As it happens, I hadn’t been feeling great over the previous week and, as we were leaving the hospital, I remarked that yet again I felt under the weather. Tammy suggested that, “Since we’re here, why don’t we pop in to the oncology day care unit to check your temperature, as I’d hate to go all the way home only to have to come back again.”
Well, she was right. It turns out I had a low grade fever, but it was enough to give me some serious shakes and to suggest to the nurses that I may have an infection. That’s not something one wants when undergoing chemotherapy. And, my oncologist had just pointed out during our meeting, she is always concerned about the bile duct stent that was put in a couple months ago becoming infected.
So, once again, I found myself the guest of Hadassah Hospital. Unfortunately, there was no room in the Oncology Ward, so I was punted to Internal Medicine which is housed in what can best be described as an old Soviet-style environment with not much personal space and nurses who are harried. That’s not to say they aren’t (for the most part) really caring, attentive and great at what they do. But based on my experience, they ain’t no Oncology Ward and they certainly ain’t no Surgical Ward.
And all that isn’t to say there weren’t a couple of moments of levity. When speaking to the infectious disease specialist, he admitted he wasn’t sure what the cause of my fever was, as he couldn’t pinpoint where it was. My liver functions all came back just great (i.e. the stent was perfectly fine), and he was at a loss. He explained that he thought he had it figured out: my gallbladder. Great, except upon close inspection of my chart, one would see I no longer have a gallbladder.
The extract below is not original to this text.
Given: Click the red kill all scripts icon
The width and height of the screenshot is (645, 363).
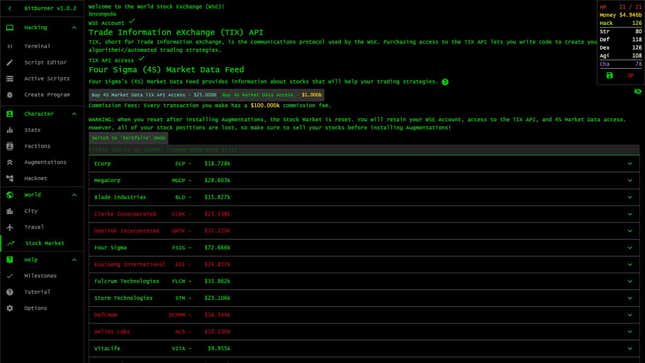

On day two, one of the nurses came in with what looked like a very long Q-tip to take some sort of culture. She explained she needed to test for staph infection, and I assumed that long proboscis was to go down my throat (something I don’t handle well). Then she looked at me apologetically and said, “You need to stick this in your tusik.” (Side note: even the most senior of medical professionals here resort to “tusik, pee pee and kaki.” It just tickles me.) Anyway, I thought for a minute and reminded the nurse that I have an ileostomy and my tusik is no longer connected to my intestines. She looked flummoxed, so I suggested we just stick the stick into my bag and get a sample that way. Reason #37 that I love my ileostomy!
Yesterday, I was discharged in the morning and home by noon. At about 2pm, Tammy gets a call on her cell phone from a nurse (with whom we had not yet had any interaction), asking us where we were. When Tammy explained that we were discharged, the nurse started yelling, as if we simply walked out. Turns out that the oncologist who discharged me never informed the nurses in Internal Medicine that he had done so. Like it’s our job to make sure everyone else does their jobs?
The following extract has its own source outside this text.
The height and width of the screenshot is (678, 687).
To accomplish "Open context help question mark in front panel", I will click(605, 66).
Laying in bed yesterday after coming home (and while Tammy was being yelled at), I had time to reflect on how, once again, I am incredibly lucky. There are so many reasons why and any list I make starts with my family and close friends who always, without fail, take care of me.
But yesterday I was moved to tears thinking about what a blessing it is to be able to leave the hospital upright and under my own power. Even more so after having been admitted. Granted, I’d have preferred to have left on Sunday but, even so, my stay was relatively brief, relatively without incident, and absolutely not as bad as it could have been. While it’s no fun to have massive amounts of antibiotics coursing through my veins, it all could have been a whole lot worse.
So now the plan is to finish up my antibiotics this week and on Sunday start the TAS-102. It’s a course of pills taken morning and night for five consecutive days then two days off. Then repeat the process once, followed by two weeks off, during which there will be more test, etc. and so on.
It’s good to have a plan.